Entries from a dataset
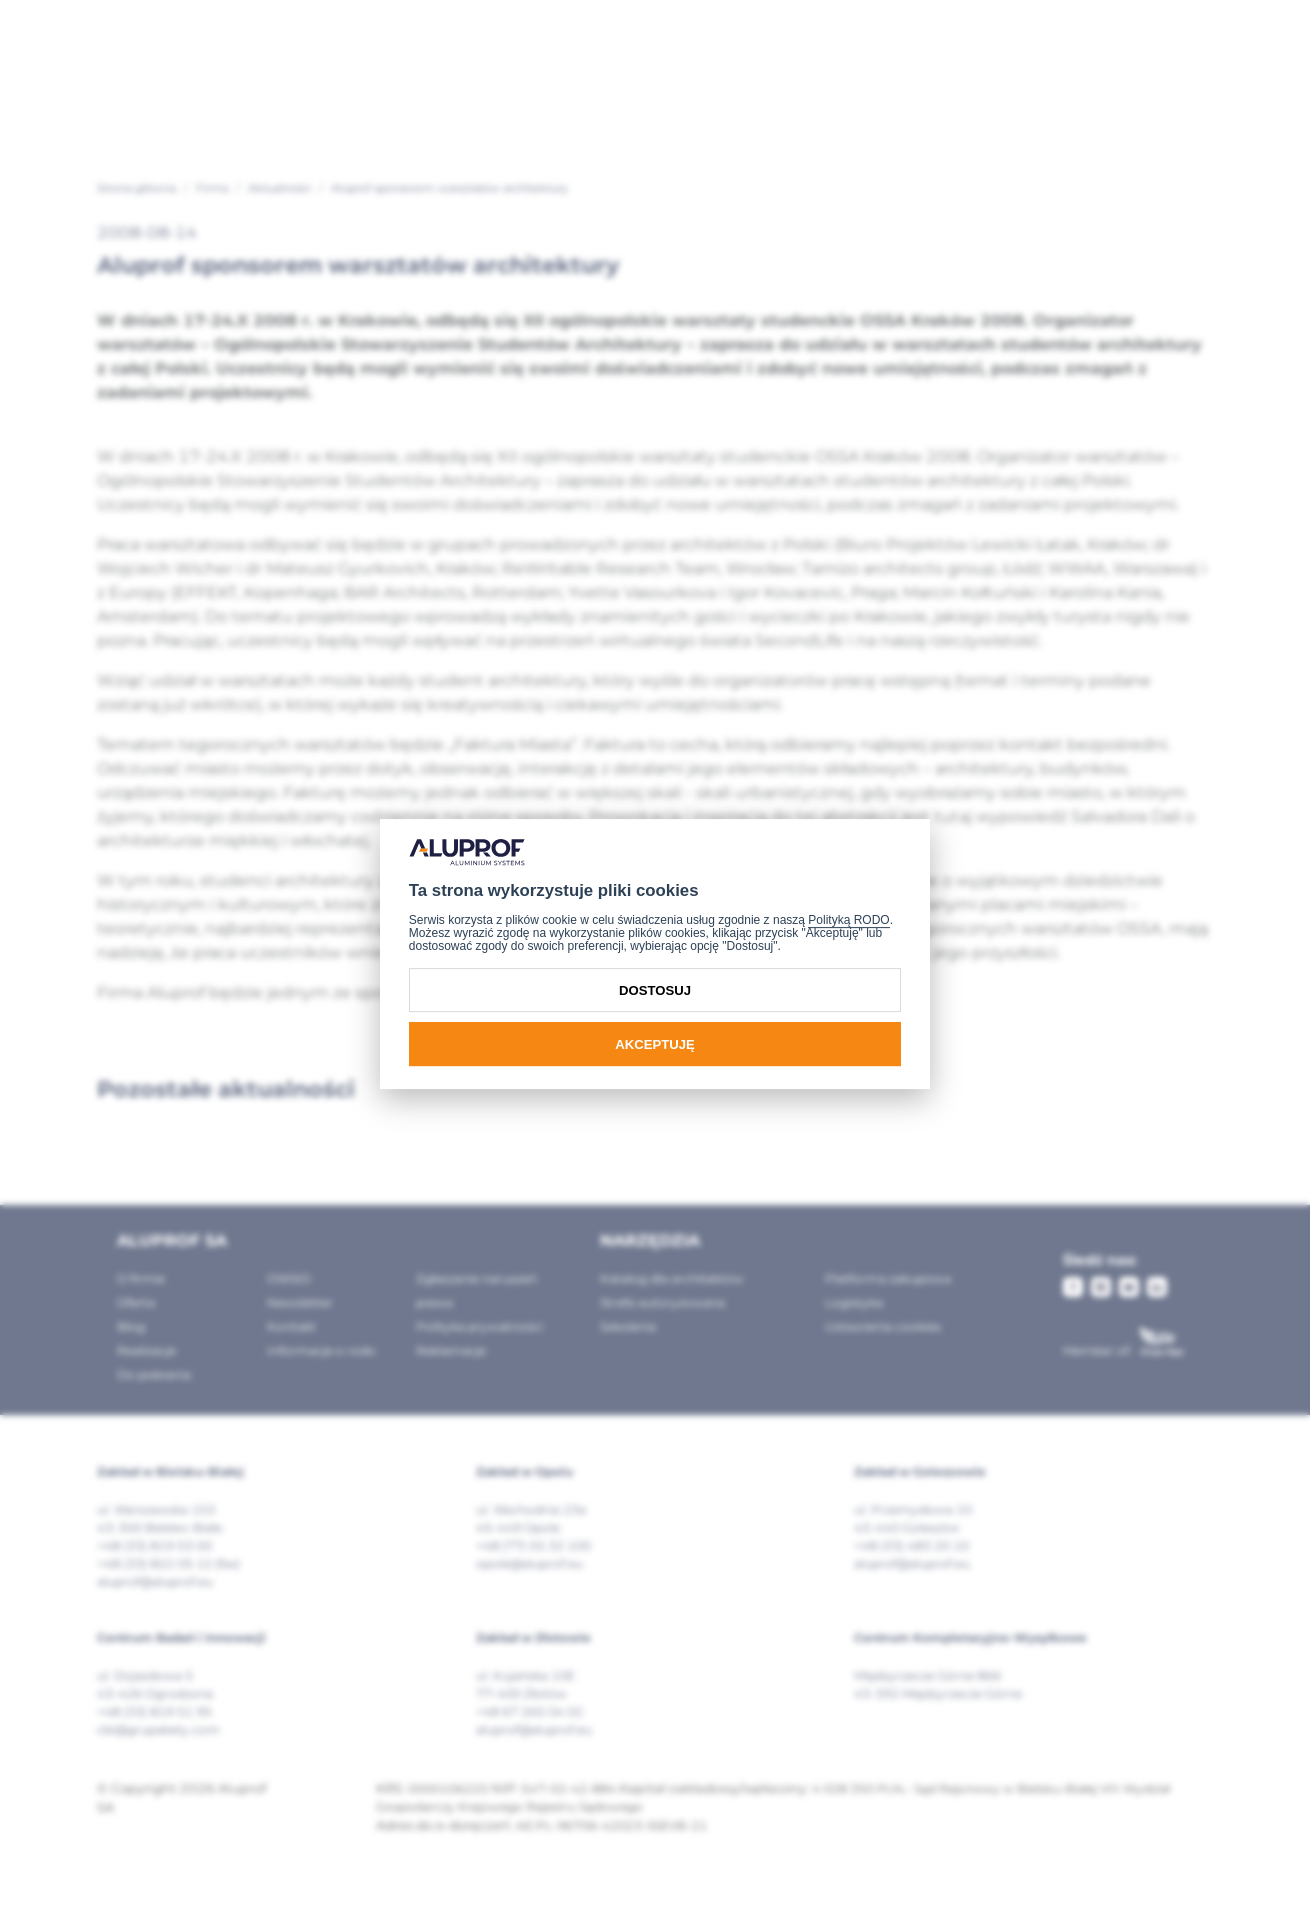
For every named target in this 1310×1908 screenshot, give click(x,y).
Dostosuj (655, 990)
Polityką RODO (848, 920)
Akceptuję (654, 1044)
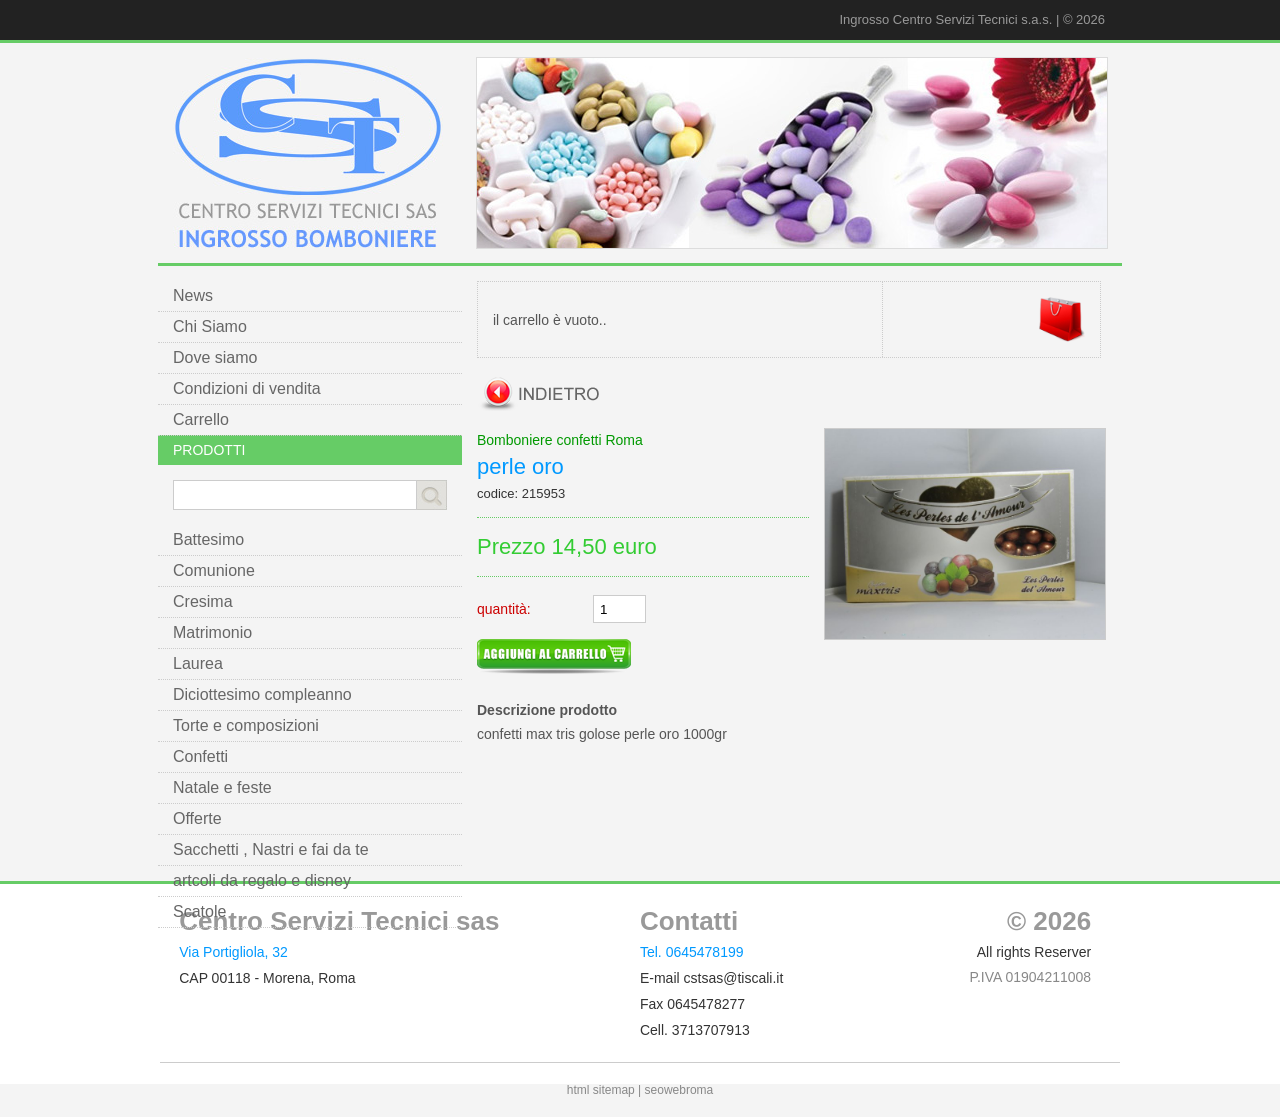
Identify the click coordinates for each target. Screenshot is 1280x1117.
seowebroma (679, 1090)
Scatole (199, 911)
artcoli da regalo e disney (262, 880)
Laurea (198, 663)
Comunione (214, 570)
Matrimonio (212, 632)
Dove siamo (215, 357)
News (193, 295)
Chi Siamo (210, 326)
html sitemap (601, 1090)
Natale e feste (222, 787)
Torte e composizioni (246, 725)
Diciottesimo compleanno (262, 694)
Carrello (201, 419)
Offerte (197, 818)
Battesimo (208, 539)
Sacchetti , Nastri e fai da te (271, 849)
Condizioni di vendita (247, 388)
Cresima (203, 601)
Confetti (200, 756)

> EXERCISE:
Reproduce every line of the records above word for word, omitting only the pictures.

> SOLUTION TO THE PROBLEM:
For every named target in this 1310×1908 screenshot, give click(x,y).
Dostosuj (655, 990)
Polityką RODO (848, 920)
Akceptuję (654, 1044)
Identify the click coordinates for each target. Screenshot is 1280x1117.
seowebroma (679, 1090)
Scatole (199, 911)
artcoli da regalo e disney (262, 880)
Laurea (198, 663)
Comunione (214, 570)
Matrimonio (212, 632)
Dove siamo (215, 357)
News (193, 295)
Chi Siamo (210, 326)
html sitemap (601, 1090)
Natale e feste (222, 787)
Torte e composizioni (246, 725)
Diciottesimo compleanno (262, 694)
Carrello (201, 419)
Offerte (197, 818)
Battesimo (208, 539)
Sacchetti , Nastri e fai da te (271, 849)
Condizioni di vendita (247, 388)
Cresima (203, 601)
Confetti (200, 756)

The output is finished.